Russian Defence Minister Sergei Shoigu on Wednesday warned of the danger of the situation in Afghanistan, saying that there is a "high probability" of a civil war after the withdrawal of the North Atlantic Treaty Organisation (NATO) forces from the war-torn country.
He pointed out that the alliance, during its presence in the country for 20 years, failed to achieve any tangible result in the formation of solid-state institutions, according to Russia’s RIA Novosti news agency.
“It must be admitted that over 20 years of stay in Afghanistan, a significant military contingent of the Western alliance has failed to achieve significant results in stabilising the situation in the country and forming sustainable public administration structures,” Shoigu said.
“There was a high probability that after the withdrawal of Nato forces [from Afghanistan] a civil war would resume in the country with all negative consequences: further deterioration in the life of the population; mass migration; and the spread of extremism to neighbouring countries,” he said.
Meanwhile, Russian Deputy Permanent Representative to the UN Anna Yevstigneyeva, during the UN Security Council meeting on Afghanistan on Tuesday, said that the deterioration of the situation in Afghanistan amid the withdrawal of foreign forces causes ever-growing concerns.
"Just like 20 years ago, the terrorist threat remains a serious challenge in Afghanistan," she said, adding that the "situation with drug production and drug trafficking" also causes concerns.
The development comes as Taliban insurgents press a major offensive in Afghanistan, triggering growing concern that the country would be sunk into a deeper crisis after American troops depart.
Fighting between US-backed Afghan forces and the Taliban has surged in recent weeks, with the militants gaining control of territory. The Pentagon now estimates the Taliban control 81 of the country's 419 district centers.
Political talks between the government and the Taliban have largely stalled and it is unclear how Afghan security forces will perform after US troops depart. The Taliban have assured Afghans who worked with foreign forces of their safety.
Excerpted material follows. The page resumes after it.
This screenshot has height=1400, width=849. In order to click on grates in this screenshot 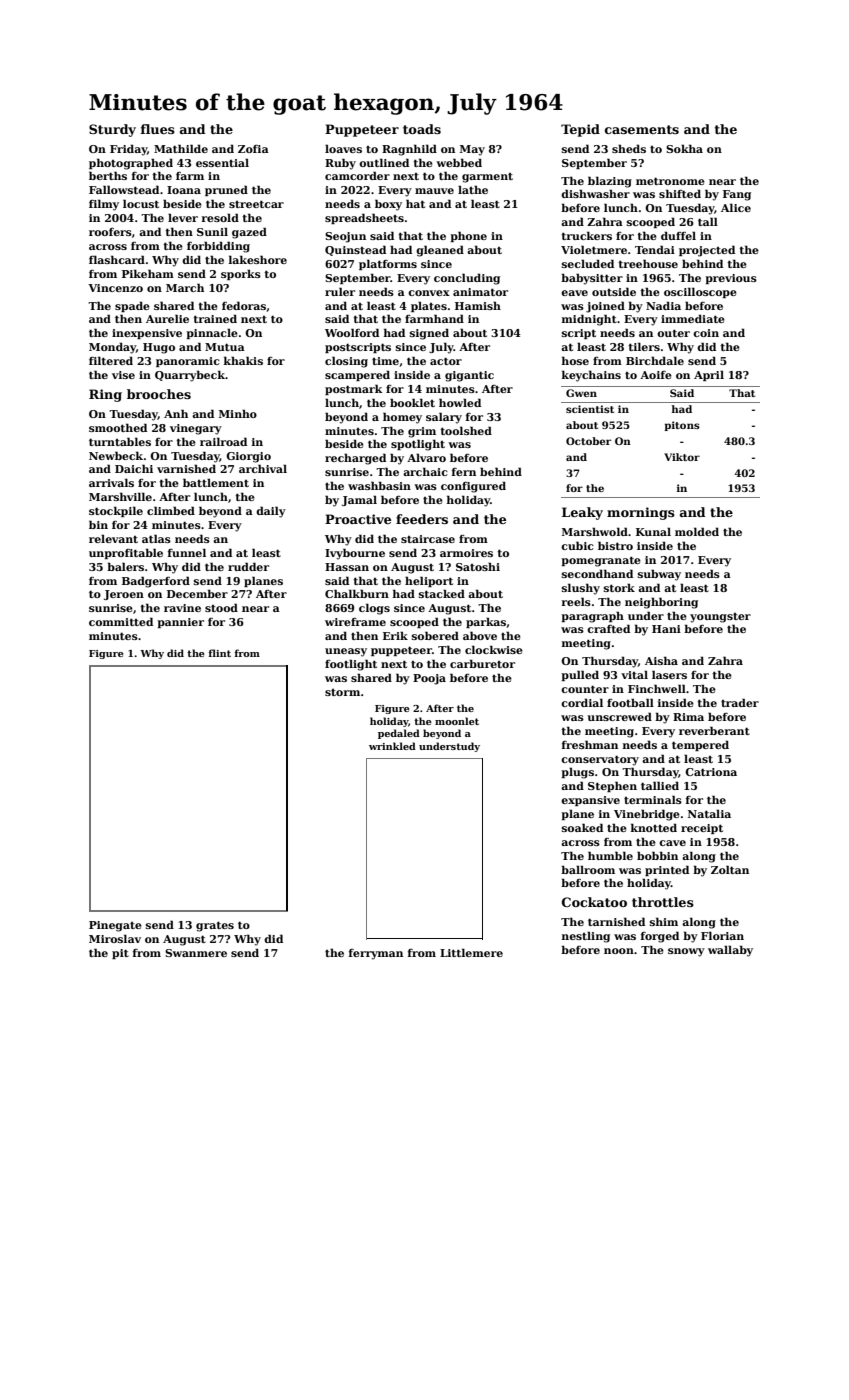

The Pentagon is overseeing an orderly withdrawal of US forces from Afghanistan and the United States has not seen an increase in violence directed against its troops in the country in the past year, White House press secretary Jen Psaki said earlier today.
Psaki told a news briefing that while there had been increased attacks on Afghan forces and the government compared with a year ago "we have not seen an increase in attacks on our military or presence since February 2020".
The US military has completed more than half of its withdrawal from Afghanistan and is set to finish in the coming weeks.